Harmoney has selected automated machine learning platform DataRobot to improve the performance of its credit risk assessment process.
Harmoney is a peer-to-peer lending marketplace, acting as an intermediary between borrowers and lenders.
DataRobot provides an automated machine learning platform that puts the power of machine learning into the hands of business users.
DataRobot automates the data science workflow, enabling users to build and deploy accurate predictive models in a fraction of the time of traditional methods.
“With our deployment of DataRobot, we're now using artificial intelligence to reduce the risk for our lenders,” says Harmoney joint-CEO Brad Hagstrom.
“Our marketplace, which has more than 15,000 members and has facilitated more than $700million in loans, will now feature the same credit risk assessment capabilities used by the best banks in the world”.
“The machine learning models that Harmoney has created with DataRobot are trained on data captured from more than 300,000 loan applications.
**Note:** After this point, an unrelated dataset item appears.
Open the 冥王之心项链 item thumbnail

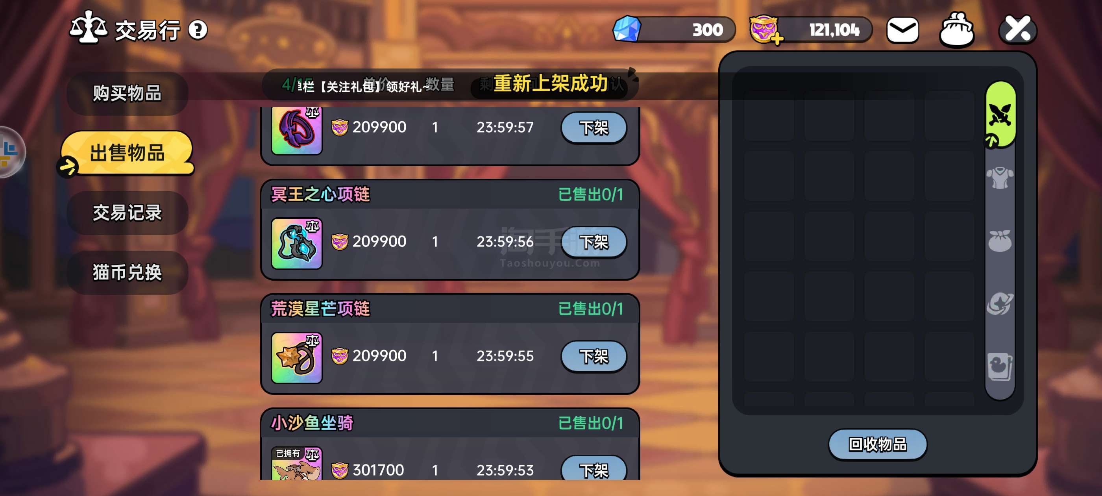pos(296,244)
These models have proven to be so accurate in their real-time predictions of credit default that Harmoney has been able to improve profitability for lenders, reduce costs to borrowers, and sharpen the company's competitive position against incumbent lenders in our market,” Hagstrom says.
“With DataRobot, we have decreased the time required to deploy predictive models from 12-16 weeks to minutes,” Hagstrom adds.
In the three years since its inception, Harmoney has introduced the concepts of a shared economy to New Zealand and Australia's financial market.
With the application of machine learning automation and advanced modelling capabilities in existence, Harmoney is strengthening the marketplace with industry-leading credit risk assessment.
“This is just the next step in our process of disrupting both New Zealand and Australian banking industry and the financial institutions that currently dominate it,” says Hagstrom.
“Our Australian business is on a bigger trajectory than the New Zealand business, and we are very excited about the opportunities for lending in both countries with machine learning a contributing factor,” he adds.